Former ABA and Bingham leader with a 'life-affirming bounce' dies at 80

John J. “Jack” Curtin Jr., a longtime leader of the law firm now known as Bingham McCutchen, died last week in a senior living community in the Boston area. He was 80 years old.

In addition to making a name for himself in corporate practice, Curtin was a former president of both the American Bar Association and the Boston Bar Association and a tireless advocate for the disenfranchised.

“He had a tremendous moral compass,” his son, Joe Curtin, also a Massachusetts lawyer, told the Boston Globe (sub. req.). “He knew the right thing to do, and he would do it, even when it wasn’t the best thing for him. He always said to us: ‘When you have a tough decision to make, figure out the right thing to do, and then do it.’ ”

Curtin served as president of the ABA from 1990 to 1991. “The best way to honor Jack’s legacy is to continue his work for the poor and dispossessed,” ABA President James R. Silkenat suggested in a written statement.

The son of a concrete flooring contractor, Curtin helped his dad out at work and never lost his ability to relate to those who toiled behind the scenes, those who knew him said.

He earned his law degree from Boston College in 1957, as well as a master of laws degree from Georgetown University in 1959, and he started his legal career as a federal prosecutor before moving into private practice.

Curtin served for many years as chairman of the litigation department at Bingham. He was highly regarded both as “the most establishment of lawyers,” as former Supreme Judicial Court Chief Justice Margaret H. Marshall puts it, and as a consummate gentleman who extended a helping hand to others who might be from a very different walk in life.

“He reached out to women and minority lawyers, every new lawyer, to include everyone in one of his great passions, which was the pursuit of justice,” she told the Globe.
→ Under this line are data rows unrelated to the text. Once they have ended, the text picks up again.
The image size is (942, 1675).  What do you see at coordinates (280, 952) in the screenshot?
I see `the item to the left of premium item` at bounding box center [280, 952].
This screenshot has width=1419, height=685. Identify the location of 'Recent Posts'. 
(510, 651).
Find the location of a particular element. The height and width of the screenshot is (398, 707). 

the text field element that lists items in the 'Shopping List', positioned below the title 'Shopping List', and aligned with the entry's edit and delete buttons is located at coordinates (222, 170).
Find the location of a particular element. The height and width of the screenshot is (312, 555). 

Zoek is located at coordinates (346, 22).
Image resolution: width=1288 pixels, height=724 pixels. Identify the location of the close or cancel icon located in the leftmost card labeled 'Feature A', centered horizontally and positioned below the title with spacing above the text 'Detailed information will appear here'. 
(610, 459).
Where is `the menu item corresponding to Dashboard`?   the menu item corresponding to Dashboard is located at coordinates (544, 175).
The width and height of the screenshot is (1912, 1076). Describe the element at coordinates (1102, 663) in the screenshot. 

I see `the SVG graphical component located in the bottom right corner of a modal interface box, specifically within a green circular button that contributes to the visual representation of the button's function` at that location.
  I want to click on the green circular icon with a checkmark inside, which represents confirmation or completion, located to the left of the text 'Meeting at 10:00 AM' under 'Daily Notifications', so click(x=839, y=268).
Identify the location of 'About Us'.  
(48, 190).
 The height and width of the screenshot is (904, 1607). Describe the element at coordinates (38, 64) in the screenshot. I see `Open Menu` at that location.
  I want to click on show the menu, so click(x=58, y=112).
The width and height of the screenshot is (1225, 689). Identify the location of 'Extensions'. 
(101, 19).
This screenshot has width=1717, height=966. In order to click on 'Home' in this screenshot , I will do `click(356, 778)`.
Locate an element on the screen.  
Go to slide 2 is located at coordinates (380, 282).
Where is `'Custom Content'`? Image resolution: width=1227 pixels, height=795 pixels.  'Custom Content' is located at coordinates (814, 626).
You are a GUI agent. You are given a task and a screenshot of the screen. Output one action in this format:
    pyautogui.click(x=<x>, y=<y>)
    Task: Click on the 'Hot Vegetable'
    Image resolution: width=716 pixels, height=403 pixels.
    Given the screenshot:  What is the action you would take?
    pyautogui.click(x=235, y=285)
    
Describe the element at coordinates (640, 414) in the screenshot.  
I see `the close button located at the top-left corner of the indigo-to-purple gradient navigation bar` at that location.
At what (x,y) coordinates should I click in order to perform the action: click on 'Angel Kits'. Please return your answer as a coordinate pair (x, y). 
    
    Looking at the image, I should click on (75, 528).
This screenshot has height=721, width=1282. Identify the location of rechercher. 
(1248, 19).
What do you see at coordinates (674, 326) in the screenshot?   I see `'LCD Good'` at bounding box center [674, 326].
Curtin joined with his wife, Mary Daly, whom he met while both were in college, in advocating for the homeless.

Diagnosed with cancer 23 years ago, Curtin nonetheless never lost his “life-affirming bounce,” said former Justice Rudolph Kass of the state Court of Appeals in an e-mail to the newspaper.

Justice Stephen Breyer of the U.S. Supreme Court told the Globe that he admired Curtin very much. “He was everything a lawyer should be.”

Curtin is survived by his wife, two daughters, three sons, three siblings and 13 grandchildren. His Bingham profile provides more information about his career and details about services to be held Monday and Tuesday.